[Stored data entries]

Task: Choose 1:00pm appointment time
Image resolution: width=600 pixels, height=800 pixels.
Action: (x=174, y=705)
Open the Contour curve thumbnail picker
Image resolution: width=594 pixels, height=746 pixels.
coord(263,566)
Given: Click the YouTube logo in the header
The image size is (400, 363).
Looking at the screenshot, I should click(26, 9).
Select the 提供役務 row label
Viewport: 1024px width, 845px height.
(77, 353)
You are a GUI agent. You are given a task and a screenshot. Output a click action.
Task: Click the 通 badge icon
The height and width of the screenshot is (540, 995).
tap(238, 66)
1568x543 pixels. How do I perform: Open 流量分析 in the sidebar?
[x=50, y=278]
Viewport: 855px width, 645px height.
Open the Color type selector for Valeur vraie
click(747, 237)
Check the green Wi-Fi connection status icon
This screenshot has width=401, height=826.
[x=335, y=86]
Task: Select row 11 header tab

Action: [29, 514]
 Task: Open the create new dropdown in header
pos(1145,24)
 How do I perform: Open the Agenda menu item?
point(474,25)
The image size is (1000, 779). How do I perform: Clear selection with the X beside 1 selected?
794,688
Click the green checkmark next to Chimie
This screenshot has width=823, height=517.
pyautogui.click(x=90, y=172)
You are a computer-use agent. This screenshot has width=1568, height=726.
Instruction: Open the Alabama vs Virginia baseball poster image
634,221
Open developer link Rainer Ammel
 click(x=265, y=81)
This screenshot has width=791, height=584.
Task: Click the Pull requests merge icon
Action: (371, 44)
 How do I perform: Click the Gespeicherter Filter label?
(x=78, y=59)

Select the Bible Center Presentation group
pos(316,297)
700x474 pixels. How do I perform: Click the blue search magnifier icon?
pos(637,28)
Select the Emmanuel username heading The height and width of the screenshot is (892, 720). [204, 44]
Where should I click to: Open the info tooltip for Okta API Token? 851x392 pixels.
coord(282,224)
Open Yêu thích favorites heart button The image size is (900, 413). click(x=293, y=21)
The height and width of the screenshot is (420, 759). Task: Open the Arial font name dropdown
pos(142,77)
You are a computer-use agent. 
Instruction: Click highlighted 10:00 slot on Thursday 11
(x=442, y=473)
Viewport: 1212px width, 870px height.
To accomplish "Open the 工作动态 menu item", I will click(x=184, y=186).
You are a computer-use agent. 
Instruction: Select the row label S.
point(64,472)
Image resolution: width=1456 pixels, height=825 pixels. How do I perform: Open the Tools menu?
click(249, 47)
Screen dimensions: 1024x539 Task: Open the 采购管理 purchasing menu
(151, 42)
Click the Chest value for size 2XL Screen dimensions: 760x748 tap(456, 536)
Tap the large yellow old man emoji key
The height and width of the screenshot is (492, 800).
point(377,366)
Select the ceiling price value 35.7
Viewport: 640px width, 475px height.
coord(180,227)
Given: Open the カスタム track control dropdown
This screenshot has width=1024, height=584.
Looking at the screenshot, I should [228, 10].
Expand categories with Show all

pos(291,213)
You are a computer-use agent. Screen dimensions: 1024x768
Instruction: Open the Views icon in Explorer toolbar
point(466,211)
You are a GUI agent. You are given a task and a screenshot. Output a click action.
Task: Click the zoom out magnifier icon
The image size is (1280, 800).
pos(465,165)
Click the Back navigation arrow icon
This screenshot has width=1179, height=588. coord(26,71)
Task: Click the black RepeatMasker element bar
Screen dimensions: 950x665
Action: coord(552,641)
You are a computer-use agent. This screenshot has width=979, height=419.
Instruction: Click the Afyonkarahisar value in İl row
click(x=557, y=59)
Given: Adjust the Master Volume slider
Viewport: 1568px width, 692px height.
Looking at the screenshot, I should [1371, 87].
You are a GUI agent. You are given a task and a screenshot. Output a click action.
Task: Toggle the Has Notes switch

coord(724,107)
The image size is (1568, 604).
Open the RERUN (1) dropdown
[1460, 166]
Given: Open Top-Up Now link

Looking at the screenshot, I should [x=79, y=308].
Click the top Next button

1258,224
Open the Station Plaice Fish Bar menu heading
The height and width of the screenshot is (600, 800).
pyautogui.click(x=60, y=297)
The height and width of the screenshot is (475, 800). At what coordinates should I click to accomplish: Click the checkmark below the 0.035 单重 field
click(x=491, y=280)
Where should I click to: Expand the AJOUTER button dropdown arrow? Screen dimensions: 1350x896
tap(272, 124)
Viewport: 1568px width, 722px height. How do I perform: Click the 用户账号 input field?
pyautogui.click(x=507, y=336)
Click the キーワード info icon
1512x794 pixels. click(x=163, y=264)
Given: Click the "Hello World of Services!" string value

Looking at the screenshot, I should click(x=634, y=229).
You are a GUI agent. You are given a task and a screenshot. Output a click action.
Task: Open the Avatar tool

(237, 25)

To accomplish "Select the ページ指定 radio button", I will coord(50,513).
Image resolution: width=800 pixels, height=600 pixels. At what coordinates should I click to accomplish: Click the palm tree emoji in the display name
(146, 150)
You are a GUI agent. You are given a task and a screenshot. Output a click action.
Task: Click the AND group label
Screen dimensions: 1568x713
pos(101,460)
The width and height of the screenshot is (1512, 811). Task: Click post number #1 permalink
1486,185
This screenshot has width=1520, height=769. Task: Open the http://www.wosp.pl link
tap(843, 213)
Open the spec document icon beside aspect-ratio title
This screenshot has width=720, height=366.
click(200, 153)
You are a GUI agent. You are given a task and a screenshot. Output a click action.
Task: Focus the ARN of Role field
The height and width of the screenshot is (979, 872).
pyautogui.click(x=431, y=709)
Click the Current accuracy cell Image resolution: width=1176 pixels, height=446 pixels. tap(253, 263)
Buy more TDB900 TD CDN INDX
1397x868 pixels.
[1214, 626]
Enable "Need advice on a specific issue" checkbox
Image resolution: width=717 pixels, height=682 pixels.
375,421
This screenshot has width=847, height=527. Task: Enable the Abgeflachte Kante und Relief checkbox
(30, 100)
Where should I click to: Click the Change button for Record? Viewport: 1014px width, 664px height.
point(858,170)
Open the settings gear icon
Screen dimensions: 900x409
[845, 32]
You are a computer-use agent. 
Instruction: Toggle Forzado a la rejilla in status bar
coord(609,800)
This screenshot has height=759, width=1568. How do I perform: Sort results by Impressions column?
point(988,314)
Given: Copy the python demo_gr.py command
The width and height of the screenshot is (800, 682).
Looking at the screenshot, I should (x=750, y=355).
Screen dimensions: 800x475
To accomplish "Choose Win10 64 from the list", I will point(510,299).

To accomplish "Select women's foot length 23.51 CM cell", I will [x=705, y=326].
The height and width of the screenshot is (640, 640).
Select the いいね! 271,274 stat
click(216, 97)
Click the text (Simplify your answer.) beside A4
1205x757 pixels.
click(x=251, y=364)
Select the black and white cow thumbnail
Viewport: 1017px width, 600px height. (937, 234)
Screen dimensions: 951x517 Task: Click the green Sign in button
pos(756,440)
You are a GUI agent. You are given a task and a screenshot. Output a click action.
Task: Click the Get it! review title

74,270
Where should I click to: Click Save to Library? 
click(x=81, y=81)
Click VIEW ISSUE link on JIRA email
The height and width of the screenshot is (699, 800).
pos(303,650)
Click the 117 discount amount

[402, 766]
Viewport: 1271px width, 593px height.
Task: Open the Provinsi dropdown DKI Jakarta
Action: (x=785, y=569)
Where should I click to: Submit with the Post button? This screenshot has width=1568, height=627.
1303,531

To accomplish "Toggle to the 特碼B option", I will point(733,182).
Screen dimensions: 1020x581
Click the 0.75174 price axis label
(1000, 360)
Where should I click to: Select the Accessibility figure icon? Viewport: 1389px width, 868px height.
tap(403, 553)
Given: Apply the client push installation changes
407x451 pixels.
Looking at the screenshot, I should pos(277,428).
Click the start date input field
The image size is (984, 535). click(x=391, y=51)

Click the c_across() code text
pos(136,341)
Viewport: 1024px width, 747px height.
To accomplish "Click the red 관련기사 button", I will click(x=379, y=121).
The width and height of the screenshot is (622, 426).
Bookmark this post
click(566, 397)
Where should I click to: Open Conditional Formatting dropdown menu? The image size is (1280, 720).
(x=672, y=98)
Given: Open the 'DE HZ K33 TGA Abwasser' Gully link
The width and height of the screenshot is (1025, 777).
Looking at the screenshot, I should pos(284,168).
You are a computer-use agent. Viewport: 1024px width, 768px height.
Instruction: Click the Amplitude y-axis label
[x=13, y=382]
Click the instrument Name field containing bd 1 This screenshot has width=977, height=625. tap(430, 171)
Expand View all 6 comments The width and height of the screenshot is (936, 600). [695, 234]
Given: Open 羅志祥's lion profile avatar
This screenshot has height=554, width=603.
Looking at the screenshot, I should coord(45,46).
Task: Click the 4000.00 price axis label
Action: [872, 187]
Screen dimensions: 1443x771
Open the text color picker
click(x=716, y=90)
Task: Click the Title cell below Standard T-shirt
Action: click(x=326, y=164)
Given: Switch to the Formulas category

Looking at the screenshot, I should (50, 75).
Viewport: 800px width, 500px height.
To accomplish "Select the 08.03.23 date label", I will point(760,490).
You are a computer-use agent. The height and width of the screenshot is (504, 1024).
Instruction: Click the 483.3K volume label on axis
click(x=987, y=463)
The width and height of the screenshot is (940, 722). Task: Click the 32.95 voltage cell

* What is expected:
Copy out every line of the entries where the string "will" shows up.

* Result for this exercise:
To accomplish "Open the 工作动态 menu item", I will click(x=184, y=186).
To accomplish "Select the ページ指定 radio button", I will coord(50,513).
To accomplish "Choose Win10 64 from the list", I will point(510,299).
To accomplish "Select women's foot length 23.51 CM cell", I will [x=705, y=326].
To accomplish "Toggle to the 特碼B option", I will point(733,182).
To accomplish "Click the red 관련기사 button", I will click(x=379, y=121).
To accomplish "Select the 08.03.23 date label", I will point(760,490).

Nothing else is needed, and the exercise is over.